» Your objective:
Arrange every line of the material below as a Markdown table with the columns Index and Entry, numbering each row and omitting any blank lines.

» The input:
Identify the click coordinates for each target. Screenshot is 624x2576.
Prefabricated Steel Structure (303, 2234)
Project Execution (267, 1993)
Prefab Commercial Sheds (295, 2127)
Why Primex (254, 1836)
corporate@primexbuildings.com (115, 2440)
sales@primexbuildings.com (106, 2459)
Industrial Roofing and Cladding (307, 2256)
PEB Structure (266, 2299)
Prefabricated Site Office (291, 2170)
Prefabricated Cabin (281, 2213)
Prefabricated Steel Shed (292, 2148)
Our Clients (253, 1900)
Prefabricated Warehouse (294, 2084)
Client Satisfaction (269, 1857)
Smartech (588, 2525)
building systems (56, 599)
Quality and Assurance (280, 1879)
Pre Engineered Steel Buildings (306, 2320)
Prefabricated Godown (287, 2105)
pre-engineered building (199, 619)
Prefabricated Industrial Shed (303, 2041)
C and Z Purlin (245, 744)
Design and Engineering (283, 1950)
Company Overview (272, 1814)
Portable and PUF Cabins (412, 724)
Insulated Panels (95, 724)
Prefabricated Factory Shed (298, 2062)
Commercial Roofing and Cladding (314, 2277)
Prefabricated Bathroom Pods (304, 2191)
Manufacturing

» Correct answer:
| Index | Entry |
|---|---|
| 1 | Identify the click coordinates for each target. Screenshot is 624x2576. |
| 2 | Prefabricated Steel Structure (303, 2234) |
| 3 | Project Execution (267, 1993) |
| 4 | Prefab Commercial Sheds (295, 2127) |
| 5 | Why Primex (254, 1836) |
| 6 | corporate@primexbuildings.com (115, 2440) |
| 7 | sales@primexbuildings.com (106, 2459) |
| 8 | Industrial Roofing and Cladding (307, 2256) |
| 9 | PEB Structure (266, 2299) |
| 10 | Prefabricated Site Office (291, 2170) |
| 11 | Prefabricated Cabin (281, 2213) |
| 12 | Prefabricated Steel Shed (292, 2148) |
| 13 | Our Clients (253, 1900) |
| 14 | Prefabricated Warehouse (294, 2084) |
| 15 | Client Satisfaction (269, 1857) |
| 16 | Smartech (588, 2525) |
| 17 | building systems (56, 599) |
| 18 | Quality and Assurance (280, 1879) |
| 19 | Pre Engineered Steel Buildings (306, 2320) |
| 20 | Prefabricated Godown (287, 2105) |
| 21 | pre-engineered building (199, 619) |
| 22 | Prefabricated Industrial Shed (303, 2041) |
| 23 | C and Z Purlin (245, 744) |
| 24 | Design and Engineering (283, 1950) |
| 25 | Company Overview (272, 1814) |
| 26 | Portable and PUF Cabins (412, 724) |
| 27 | Insulated Panels (95, 724) |
| 28 | Prefabricated Factory Shed (298, 2062) |
| 29 | Commercial Roofing and Cladding (314, 2277) |
| 30 | Prefabricated Bathroom Pods (304, 2191) |
| 31 | Manufacturing |